# What is being asked
The lines from the first line of the entries through the line containing "Image resolution: width=1745" are to be repeated exactly, with both of those lines included.

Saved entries

----------

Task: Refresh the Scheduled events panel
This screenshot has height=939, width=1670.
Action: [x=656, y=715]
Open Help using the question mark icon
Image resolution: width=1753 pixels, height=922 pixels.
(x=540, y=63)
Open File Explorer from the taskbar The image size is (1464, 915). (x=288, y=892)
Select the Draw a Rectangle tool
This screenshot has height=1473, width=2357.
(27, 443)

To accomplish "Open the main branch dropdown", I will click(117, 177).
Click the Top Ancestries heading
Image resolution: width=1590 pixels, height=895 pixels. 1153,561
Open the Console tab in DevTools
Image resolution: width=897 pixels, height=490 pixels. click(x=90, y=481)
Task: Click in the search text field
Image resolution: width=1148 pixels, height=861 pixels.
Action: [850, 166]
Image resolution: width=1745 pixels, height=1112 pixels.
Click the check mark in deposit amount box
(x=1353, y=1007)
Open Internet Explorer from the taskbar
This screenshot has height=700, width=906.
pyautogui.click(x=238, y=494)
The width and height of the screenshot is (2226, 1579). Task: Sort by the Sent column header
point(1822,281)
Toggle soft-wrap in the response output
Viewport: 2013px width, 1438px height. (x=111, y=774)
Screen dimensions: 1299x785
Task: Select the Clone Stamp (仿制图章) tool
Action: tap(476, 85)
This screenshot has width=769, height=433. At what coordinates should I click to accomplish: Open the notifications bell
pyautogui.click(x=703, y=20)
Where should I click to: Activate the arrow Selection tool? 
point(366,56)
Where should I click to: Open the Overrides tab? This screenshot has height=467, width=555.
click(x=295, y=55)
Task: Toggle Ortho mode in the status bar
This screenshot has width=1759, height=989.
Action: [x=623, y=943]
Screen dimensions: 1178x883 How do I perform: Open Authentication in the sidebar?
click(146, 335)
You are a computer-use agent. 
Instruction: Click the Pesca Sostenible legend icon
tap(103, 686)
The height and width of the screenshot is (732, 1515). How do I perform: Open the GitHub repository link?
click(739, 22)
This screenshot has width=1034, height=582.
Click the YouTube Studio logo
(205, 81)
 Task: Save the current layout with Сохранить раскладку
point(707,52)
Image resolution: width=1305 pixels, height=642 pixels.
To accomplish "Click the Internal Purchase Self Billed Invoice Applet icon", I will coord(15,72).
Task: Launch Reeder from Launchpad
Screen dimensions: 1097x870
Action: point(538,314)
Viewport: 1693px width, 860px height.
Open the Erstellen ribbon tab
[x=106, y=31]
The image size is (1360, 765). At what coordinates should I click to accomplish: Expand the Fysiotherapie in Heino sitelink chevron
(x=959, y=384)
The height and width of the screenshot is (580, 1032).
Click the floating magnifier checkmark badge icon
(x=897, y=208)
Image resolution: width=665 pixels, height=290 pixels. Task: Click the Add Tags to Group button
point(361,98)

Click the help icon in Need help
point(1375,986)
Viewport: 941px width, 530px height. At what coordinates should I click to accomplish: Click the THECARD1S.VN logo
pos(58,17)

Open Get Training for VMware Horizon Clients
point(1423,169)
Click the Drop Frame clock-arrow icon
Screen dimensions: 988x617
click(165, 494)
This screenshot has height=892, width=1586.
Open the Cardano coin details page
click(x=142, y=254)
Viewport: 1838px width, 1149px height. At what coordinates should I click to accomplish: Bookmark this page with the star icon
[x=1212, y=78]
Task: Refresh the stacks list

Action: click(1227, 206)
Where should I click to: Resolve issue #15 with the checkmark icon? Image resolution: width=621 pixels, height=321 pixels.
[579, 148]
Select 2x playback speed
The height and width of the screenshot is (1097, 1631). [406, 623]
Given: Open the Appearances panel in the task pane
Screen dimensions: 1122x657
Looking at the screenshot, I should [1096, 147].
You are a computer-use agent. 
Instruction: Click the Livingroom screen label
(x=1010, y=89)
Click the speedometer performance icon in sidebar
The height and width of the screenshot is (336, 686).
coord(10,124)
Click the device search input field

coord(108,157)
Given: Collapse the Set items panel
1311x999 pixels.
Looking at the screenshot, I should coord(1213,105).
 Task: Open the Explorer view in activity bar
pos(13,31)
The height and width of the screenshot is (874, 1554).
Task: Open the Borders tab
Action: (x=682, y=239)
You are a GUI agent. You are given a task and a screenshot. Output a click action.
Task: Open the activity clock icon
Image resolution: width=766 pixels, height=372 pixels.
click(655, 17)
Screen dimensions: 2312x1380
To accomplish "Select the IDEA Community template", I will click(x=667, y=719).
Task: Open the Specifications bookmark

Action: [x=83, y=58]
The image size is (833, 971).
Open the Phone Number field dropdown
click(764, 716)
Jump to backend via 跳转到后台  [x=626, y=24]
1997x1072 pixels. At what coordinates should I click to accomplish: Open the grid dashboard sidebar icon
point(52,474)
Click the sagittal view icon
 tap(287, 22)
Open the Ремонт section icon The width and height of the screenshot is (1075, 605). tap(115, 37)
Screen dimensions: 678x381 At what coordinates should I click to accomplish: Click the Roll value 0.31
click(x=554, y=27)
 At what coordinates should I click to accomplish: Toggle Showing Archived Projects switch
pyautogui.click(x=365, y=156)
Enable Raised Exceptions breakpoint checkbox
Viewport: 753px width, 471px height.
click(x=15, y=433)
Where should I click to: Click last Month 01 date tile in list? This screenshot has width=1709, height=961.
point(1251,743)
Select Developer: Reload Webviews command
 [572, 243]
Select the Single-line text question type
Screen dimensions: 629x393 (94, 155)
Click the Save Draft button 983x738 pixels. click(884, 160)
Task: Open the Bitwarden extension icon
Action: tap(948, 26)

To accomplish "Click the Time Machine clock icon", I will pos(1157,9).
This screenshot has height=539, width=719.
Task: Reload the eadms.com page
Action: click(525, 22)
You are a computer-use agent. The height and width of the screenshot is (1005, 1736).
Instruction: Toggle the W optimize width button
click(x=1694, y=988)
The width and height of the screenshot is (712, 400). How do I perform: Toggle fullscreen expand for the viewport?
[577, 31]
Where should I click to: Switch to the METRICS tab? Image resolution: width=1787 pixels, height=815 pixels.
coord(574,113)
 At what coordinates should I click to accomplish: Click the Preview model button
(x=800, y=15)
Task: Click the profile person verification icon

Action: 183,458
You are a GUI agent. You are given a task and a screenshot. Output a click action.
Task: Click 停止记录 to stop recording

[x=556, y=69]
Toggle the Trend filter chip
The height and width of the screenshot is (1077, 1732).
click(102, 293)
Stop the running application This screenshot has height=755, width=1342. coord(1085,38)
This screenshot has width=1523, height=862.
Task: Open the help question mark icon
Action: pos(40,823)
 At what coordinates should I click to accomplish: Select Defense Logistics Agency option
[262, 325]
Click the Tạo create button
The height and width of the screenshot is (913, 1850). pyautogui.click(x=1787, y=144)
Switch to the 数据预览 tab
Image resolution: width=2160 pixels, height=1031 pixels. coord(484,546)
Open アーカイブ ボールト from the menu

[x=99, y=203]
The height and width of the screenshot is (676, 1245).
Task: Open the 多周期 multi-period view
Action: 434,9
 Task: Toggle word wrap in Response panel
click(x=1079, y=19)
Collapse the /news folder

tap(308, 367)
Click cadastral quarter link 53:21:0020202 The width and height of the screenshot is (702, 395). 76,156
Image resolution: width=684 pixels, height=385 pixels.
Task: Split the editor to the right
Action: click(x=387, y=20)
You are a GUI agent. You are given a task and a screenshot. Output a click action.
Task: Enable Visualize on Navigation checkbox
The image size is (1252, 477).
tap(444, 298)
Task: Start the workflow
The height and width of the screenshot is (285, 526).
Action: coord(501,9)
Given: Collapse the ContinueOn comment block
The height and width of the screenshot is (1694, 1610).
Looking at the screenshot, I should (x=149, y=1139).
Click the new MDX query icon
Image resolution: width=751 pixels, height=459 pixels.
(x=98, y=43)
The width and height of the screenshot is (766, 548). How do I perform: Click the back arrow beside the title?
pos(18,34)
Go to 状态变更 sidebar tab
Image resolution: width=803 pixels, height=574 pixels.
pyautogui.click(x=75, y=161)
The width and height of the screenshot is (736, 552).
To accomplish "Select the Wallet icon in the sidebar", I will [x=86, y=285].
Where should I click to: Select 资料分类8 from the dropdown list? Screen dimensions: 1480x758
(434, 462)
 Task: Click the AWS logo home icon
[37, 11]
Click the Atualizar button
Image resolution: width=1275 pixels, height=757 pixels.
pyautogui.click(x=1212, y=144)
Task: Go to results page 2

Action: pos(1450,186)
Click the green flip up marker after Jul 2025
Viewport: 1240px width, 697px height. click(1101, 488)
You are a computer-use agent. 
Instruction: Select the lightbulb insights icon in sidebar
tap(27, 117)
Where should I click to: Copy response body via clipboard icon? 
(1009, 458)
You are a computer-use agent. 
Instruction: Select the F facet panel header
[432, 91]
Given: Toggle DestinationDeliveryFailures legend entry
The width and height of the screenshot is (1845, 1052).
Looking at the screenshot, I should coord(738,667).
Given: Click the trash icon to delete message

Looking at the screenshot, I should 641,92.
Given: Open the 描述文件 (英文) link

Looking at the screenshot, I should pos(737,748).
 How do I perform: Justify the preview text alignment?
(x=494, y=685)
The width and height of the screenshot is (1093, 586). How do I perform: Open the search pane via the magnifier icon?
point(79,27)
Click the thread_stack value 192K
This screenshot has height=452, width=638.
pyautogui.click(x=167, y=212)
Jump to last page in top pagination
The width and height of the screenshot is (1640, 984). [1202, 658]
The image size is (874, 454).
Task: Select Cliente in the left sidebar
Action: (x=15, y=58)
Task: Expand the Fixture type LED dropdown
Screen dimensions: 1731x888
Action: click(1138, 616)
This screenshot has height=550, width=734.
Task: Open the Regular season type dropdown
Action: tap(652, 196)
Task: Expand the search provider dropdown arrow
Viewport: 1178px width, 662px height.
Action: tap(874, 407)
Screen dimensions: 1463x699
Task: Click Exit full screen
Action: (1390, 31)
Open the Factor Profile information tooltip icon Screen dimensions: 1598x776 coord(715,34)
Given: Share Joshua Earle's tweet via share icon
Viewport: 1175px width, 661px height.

----------

# Answer to this task
Task: Refresh the Scheduled events panel
This screenshot has height=939, width=1670.
Action: [x=656, y=715]
Open Help using the question mark icon
Image resolution: width=1753 pixels, height=922 pixels.
(x=540, y=63)
Open File Explorer from the taskbar The image size is (1464, 915). (x=288, y=892)
Select the Draw a Rectangle tool
This screenshot has height=1473, width=2357.
(27, 443)

To accomplish "Open the main branch dropdown", I will click(117, 177).
Click the Top Ancestries heading
Image resolution: width=1590 pixels, height=895 pixels. 1153,561
Open the Console tab in DevTools
Image resolution: width=897 pixels, height=490 pixels. click(x=90, y=481)
Task: Click in the search text field
Image resolution: width=1148 pixels, height=861 pixels.
Action: [850, 166]
Image resolution: width=1745 pixels, height=1112 pixels.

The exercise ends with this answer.